**** SUPPLIED RECORDS ****
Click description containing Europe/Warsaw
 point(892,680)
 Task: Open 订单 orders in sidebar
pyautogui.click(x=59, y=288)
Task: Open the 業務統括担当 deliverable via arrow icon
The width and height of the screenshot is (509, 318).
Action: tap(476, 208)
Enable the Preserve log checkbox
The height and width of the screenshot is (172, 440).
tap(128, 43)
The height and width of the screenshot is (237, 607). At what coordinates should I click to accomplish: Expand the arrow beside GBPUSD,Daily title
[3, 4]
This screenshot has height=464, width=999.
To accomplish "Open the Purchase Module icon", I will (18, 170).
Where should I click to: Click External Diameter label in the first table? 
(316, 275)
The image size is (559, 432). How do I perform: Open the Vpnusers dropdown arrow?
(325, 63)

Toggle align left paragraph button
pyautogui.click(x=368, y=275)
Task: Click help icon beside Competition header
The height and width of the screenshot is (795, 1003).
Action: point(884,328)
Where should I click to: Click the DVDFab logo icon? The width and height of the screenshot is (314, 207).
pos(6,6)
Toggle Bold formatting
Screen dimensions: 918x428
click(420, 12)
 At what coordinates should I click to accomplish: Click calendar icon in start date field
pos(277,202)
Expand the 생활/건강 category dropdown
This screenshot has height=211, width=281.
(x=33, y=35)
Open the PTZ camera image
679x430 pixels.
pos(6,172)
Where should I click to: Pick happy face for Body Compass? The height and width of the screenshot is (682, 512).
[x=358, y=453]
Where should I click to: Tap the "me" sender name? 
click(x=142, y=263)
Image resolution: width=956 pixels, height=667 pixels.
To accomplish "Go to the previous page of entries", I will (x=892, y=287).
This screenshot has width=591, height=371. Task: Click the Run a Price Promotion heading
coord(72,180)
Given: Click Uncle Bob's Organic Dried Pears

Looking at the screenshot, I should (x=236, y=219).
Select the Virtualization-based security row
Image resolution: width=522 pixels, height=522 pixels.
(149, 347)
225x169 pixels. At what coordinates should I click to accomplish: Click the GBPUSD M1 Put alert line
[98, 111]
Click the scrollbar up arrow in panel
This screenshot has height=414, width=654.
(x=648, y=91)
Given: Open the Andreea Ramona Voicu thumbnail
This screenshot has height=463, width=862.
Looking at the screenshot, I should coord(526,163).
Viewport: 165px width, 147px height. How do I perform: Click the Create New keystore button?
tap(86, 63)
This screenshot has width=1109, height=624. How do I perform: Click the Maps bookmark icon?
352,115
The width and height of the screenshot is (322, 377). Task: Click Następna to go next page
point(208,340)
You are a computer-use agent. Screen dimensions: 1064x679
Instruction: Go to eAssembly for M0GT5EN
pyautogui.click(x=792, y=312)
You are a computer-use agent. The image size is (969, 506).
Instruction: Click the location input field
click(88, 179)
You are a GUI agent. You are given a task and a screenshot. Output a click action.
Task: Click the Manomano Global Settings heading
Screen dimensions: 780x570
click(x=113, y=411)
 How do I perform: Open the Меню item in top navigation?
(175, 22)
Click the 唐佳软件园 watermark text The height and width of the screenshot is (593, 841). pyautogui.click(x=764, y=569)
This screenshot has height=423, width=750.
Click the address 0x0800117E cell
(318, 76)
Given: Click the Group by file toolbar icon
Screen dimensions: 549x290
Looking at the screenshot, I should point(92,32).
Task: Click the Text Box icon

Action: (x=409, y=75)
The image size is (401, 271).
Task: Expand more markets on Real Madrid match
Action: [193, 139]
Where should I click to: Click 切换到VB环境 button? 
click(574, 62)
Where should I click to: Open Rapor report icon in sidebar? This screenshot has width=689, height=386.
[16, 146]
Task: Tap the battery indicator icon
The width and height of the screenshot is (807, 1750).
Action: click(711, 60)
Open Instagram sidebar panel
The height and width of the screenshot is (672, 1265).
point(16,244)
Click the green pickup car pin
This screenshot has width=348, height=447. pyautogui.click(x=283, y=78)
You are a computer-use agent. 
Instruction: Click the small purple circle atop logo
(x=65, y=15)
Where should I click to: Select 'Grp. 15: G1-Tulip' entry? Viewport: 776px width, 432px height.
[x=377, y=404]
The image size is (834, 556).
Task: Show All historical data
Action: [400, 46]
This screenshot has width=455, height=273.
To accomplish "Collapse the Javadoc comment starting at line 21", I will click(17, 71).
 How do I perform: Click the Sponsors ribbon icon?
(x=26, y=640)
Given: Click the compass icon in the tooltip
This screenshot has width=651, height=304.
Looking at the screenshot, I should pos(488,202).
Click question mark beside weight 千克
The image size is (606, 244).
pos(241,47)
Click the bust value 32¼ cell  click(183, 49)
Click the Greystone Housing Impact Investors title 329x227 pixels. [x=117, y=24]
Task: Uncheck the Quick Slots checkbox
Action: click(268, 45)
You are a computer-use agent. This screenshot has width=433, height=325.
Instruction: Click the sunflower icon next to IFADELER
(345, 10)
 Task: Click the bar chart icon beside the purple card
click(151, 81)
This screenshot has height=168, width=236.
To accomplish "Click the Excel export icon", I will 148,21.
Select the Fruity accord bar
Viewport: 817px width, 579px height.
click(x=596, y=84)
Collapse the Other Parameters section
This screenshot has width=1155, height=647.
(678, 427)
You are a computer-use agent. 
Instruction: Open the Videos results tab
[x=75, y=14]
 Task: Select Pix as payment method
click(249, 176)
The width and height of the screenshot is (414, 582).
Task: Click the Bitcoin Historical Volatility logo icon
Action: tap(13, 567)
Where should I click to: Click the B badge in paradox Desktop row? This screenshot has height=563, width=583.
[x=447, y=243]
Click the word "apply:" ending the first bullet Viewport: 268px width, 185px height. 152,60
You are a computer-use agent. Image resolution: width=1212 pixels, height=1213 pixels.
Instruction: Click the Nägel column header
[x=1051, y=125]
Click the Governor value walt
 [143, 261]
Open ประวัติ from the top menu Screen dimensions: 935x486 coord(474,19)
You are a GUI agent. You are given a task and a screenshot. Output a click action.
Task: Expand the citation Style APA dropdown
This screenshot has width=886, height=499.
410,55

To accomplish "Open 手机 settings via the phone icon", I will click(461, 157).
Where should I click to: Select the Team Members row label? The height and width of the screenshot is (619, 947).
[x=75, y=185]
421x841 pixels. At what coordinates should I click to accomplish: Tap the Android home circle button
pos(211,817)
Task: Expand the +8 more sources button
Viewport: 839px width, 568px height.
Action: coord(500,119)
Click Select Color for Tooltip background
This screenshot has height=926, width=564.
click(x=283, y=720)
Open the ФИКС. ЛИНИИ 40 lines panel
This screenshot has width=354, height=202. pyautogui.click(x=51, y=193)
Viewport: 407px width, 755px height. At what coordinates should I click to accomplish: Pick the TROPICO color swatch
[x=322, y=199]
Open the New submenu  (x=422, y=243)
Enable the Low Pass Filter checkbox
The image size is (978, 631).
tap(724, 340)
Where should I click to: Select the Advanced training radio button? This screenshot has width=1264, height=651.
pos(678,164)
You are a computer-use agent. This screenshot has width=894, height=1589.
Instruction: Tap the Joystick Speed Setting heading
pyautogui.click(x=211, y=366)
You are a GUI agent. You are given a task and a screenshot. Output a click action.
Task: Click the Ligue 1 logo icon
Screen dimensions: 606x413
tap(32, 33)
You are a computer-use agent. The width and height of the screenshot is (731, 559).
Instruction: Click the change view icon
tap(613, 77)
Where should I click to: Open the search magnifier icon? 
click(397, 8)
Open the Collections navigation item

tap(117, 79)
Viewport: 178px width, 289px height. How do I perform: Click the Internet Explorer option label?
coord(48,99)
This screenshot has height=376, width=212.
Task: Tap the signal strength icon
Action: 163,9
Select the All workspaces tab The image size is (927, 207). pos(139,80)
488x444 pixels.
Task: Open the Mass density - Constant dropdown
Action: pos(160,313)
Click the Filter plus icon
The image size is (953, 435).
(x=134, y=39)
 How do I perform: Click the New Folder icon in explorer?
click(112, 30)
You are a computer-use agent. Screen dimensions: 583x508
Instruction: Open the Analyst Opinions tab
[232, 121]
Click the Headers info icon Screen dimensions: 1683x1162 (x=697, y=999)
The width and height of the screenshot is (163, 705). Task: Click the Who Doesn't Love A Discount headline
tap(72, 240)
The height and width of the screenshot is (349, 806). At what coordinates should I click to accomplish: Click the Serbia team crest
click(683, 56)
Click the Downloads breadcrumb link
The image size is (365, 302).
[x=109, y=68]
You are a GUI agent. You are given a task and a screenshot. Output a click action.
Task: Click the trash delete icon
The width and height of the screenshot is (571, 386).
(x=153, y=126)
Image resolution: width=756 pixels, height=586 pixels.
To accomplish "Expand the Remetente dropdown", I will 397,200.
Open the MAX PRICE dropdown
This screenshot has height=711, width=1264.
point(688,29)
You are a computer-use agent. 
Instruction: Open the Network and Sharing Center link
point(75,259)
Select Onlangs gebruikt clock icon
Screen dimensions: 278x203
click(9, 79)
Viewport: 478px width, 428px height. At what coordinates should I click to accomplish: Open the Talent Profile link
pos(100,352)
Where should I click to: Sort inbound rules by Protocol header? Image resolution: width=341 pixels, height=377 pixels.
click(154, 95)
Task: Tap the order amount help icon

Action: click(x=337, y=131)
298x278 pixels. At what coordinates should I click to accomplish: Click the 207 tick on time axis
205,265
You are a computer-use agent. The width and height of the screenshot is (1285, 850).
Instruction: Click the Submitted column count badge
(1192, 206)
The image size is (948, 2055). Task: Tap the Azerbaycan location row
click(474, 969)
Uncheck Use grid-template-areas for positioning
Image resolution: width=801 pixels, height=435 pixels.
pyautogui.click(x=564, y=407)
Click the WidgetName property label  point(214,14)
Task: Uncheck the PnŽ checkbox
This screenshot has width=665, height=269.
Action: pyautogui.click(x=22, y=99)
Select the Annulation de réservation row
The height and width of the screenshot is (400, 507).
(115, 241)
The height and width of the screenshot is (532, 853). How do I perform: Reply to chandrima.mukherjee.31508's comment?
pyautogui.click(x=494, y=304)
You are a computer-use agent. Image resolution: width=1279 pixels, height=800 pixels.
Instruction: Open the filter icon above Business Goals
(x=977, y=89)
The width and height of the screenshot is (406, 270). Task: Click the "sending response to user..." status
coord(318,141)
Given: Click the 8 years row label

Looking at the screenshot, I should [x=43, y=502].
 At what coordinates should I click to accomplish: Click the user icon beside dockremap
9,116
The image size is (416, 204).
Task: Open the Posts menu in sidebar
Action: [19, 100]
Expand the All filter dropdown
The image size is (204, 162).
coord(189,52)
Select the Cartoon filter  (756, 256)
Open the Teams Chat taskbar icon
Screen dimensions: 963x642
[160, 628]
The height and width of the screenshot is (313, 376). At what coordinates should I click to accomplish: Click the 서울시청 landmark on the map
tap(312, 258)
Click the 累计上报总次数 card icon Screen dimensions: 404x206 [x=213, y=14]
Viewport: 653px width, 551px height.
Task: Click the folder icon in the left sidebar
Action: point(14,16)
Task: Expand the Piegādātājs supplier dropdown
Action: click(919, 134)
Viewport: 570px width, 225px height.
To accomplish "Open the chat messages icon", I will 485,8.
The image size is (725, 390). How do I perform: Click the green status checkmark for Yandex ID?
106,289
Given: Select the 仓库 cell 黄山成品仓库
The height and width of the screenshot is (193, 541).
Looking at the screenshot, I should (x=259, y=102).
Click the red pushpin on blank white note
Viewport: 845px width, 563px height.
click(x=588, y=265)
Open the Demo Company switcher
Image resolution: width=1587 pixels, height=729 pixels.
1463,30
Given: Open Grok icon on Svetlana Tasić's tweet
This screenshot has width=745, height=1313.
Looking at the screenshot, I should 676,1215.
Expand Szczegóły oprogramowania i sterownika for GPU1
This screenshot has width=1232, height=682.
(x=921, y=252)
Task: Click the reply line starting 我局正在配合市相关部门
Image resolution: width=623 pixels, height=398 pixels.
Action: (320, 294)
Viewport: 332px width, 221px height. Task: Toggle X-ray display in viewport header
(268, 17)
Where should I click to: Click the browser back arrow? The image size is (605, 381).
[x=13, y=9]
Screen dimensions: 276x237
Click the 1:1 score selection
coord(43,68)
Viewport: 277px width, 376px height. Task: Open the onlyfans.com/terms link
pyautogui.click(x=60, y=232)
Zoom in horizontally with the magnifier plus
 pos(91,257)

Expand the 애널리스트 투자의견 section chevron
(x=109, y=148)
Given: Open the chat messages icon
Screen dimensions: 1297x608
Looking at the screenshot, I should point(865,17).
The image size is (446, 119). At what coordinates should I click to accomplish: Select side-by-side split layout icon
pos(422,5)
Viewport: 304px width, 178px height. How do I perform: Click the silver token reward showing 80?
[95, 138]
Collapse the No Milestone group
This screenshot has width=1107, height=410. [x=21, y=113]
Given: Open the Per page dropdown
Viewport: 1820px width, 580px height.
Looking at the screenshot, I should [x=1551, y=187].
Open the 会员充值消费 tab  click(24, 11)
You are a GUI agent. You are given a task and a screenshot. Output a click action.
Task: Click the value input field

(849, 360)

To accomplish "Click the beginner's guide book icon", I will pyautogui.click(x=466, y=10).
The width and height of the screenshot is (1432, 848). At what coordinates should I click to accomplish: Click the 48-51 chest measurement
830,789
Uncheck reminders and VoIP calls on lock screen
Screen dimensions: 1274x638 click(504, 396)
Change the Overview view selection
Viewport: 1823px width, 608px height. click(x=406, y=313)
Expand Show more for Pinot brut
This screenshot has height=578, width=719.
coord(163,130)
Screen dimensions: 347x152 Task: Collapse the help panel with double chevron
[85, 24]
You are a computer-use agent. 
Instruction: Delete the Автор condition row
****
- [ACTION ITEM] Filter the records above down to the lines containing "starting".

- [OUTPUT FOR THIS EXERCISE]
To accomplish "Collapse the Javadoc comment starting at line 21", I will click(17, 71).
Task: Click the reply line starting 我局正在配合市相关部门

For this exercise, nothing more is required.